Text:
= = = = =

# PS cloud documents



## carlosfandango (Nov 9, 2019)

I know this isn't strictly a Lr question, but I'm trying to go all-in on Adobe cloud stuff so...

I see PS 2020 has Cloud Documents. These sync with Cloud Documents on the new iPad PhotoShop.

So, I'd like to move a bunch of my PSDs over to Cloud Documents, but can't see a way to do it? I suspect there is some converting to .psdc to be done.

Any ideas?


----------



## Johan Elzenga (Nov 9, 2019)

When you choose 'Save as' in Photoshop, you'll get a 'Save to cloud documents' button at the bottom of the normal 'Save as' dialog.


----------



## carlosfandango (Nov 9, 2019)

Yep. What I was wondering was whether it was possible to mass transfer/convert PSD files into the cloud documents folser


----------



## Johan Elzenga (Nov 9, 2019)

There is no cloud documents folder. There is a ‘Creative Cloud Files’ folder, but that is not the same as cloud documents. Perhaps you could record an action that can batch automate saving to cloud documents, but I haven’t tried that.

= = = = =

Listing:
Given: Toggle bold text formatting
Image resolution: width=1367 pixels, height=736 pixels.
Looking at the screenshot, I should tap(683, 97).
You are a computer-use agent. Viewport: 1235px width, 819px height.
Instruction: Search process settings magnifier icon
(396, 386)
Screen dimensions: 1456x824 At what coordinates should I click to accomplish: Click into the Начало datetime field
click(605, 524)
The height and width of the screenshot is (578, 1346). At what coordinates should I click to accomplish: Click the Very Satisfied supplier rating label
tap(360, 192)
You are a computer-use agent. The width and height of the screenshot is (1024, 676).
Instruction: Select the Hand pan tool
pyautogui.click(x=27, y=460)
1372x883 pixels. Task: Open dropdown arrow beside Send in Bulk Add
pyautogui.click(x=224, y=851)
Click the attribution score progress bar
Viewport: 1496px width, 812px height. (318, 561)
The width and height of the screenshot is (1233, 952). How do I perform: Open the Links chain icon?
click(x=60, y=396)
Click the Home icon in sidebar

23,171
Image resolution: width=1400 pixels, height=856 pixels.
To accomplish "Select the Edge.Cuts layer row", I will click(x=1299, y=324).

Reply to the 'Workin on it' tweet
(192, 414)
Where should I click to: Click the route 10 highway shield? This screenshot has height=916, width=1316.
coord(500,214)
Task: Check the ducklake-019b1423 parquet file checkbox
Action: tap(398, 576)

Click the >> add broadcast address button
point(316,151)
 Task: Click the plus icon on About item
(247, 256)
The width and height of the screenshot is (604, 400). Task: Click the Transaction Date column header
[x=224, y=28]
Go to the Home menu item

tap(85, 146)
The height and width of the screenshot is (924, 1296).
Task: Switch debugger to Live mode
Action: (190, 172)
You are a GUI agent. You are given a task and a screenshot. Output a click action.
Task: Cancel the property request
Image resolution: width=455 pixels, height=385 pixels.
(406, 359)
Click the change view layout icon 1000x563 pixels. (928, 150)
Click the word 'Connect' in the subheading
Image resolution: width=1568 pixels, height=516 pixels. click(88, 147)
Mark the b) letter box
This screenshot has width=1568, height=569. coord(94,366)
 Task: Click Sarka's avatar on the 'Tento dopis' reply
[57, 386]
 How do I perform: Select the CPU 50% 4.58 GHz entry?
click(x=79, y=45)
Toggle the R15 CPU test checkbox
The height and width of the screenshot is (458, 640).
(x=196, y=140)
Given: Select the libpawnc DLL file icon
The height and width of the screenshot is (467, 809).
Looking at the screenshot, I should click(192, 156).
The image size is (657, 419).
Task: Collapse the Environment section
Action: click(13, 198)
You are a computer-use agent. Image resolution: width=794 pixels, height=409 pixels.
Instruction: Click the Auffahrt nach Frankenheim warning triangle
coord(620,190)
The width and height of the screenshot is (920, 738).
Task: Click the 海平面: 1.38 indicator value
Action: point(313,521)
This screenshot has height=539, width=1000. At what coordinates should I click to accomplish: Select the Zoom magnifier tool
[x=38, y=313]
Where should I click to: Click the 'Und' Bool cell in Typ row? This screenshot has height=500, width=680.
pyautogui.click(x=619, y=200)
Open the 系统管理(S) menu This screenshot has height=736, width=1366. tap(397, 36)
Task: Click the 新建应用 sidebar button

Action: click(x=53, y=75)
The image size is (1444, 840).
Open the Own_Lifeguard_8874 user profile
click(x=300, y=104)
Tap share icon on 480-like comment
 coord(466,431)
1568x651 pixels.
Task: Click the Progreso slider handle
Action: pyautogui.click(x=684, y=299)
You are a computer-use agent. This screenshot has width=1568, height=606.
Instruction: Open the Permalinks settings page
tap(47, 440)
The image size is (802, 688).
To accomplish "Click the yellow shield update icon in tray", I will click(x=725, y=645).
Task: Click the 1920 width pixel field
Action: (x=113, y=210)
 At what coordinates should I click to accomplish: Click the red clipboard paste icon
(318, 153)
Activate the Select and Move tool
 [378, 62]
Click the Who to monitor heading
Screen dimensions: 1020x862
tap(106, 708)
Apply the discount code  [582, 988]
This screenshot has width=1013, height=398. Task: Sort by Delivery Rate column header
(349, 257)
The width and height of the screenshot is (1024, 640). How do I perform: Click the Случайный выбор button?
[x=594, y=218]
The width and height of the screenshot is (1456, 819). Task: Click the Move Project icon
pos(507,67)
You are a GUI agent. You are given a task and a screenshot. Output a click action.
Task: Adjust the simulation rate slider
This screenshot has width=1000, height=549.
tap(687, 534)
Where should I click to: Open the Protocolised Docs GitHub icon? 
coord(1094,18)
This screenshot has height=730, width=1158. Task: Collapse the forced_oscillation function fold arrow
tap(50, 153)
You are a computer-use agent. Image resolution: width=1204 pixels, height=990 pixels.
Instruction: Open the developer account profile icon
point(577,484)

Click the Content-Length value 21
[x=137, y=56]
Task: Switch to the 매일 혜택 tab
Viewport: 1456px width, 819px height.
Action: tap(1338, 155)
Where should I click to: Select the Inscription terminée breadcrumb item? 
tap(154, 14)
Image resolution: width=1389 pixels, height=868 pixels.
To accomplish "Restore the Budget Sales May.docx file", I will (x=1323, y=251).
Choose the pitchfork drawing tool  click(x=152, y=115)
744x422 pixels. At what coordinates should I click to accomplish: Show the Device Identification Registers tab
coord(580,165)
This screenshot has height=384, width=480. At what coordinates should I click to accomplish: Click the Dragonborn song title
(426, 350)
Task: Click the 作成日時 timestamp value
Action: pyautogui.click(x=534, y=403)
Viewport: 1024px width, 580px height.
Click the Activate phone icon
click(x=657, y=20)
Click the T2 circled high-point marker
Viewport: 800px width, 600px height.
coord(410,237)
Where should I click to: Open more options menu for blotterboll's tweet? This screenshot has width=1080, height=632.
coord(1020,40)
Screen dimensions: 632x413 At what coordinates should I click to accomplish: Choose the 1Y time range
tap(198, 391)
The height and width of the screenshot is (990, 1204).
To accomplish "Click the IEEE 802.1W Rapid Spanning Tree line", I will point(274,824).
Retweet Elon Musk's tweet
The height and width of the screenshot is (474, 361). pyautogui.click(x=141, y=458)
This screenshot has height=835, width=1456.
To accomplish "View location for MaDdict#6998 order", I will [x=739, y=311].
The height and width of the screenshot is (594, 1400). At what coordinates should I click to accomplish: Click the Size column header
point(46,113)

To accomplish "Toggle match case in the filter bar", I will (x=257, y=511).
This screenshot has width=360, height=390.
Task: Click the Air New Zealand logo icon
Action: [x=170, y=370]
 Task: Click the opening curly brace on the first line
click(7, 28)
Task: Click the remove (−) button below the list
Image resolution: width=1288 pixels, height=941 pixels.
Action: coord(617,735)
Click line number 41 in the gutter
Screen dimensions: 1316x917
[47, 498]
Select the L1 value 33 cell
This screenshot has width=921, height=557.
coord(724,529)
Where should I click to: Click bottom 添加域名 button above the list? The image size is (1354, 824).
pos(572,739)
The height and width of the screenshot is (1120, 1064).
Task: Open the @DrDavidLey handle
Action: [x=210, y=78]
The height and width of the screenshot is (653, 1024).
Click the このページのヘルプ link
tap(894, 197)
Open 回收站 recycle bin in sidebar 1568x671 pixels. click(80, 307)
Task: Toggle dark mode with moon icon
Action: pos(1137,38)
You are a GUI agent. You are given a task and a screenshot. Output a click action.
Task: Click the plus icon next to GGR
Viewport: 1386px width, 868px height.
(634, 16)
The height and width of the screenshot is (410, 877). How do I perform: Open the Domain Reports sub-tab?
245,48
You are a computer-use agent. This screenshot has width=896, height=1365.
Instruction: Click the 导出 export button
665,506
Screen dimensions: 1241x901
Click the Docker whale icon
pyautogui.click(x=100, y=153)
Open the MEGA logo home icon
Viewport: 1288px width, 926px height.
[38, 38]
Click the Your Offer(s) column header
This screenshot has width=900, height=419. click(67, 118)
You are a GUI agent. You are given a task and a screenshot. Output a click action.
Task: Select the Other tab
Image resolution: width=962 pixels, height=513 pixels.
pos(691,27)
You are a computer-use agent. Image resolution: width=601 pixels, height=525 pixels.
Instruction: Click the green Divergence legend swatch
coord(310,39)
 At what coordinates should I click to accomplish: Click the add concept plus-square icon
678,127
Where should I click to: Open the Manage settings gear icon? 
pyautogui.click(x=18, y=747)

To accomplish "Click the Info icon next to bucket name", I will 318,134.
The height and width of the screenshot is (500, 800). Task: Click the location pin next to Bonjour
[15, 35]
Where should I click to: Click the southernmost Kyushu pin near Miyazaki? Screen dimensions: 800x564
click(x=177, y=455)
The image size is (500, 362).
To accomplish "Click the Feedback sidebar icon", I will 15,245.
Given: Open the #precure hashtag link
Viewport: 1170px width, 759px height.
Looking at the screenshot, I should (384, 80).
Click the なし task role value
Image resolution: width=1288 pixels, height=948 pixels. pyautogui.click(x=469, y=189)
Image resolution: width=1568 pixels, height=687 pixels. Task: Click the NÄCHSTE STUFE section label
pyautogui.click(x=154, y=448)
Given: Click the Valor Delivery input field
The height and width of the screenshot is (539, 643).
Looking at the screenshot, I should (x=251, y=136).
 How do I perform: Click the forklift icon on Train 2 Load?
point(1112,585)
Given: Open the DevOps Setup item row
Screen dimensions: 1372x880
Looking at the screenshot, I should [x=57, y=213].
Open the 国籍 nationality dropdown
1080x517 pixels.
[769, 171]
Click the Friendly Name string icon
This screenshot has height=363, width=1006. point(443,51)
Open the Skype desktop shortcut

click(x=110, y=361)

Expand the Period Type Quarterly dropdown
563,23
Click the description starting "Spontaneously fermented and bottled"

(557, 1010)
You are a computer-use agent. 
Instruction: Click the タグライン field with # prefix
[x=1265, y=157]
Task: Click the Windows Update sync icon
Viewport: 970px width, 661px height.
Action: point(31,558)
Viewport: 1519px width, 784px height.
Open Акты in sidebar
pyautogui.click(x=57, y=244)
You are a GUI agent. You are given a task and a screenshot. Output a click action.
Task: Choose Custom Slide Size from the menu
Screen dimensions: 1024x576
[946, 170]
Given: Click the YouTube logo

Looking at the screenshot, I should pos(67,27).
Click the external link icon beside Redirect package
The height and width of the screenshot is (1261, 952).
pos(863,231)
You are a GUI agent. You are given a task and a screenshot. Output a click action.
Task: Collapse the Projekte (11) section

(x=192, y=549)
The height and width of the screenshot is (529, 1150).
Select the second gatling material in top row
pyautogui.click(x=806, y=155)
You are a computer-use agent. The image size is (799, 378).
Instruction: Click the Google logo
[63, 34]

= = = = =

Goal of the exercise:
Carry on the forum thread about Photoshop cloud documents, writing what follows its last post.

Response:
----------



## carlosfandango (Nov 9, 2019)

Thanks Johan. 

Yes, it's not a desktop-mapped folder, but it is a location (that feels like an online folder). Ideally we could just drag files into that view in PS (as you can with Google Drive web view), or there could be an upload/convert button. 

Looks like this isn't possible yet, but surely it will come? I expect Adobe imagine people moving towards having their files in that location so that they're editable on any platform (much like Lr Cloud)


----------



## Johan Elzenga (Nov 10, 2019)

carlosfandango said:


> Ideally we could just drag files into that view in PS (as you can with Google Drive web view), or there could be an upload/convert button.



The upload button already exists, it's just located at the bottom of the 'save as' dialog.


----------



## sty2586 (Nov 10, 2019)

I habe the opposite problem. With PS on iPad I save a photo in cloud documents. I can see this photo with the Creative Cloud App.
BUT: I cannot load this photo in PS desktop version. In the start screen, the “cloud documents” tab is missing, only “LR photos “ is visible.
I remember to have seen it before the last updates of the three involved Adobe apps.
Anybody any idea to get this tab back?

greetings from Vienna
Franz


----------



## sty2586 (Nov 11, 2019)

I forgot to mention: I also see no save as.. with the choice "Cloud" or "local".


----------



## Johan Elzenga (Nov 11, 2019)

sty2586 said:


> I also see no save as.. with the choice "Cloud" or "local".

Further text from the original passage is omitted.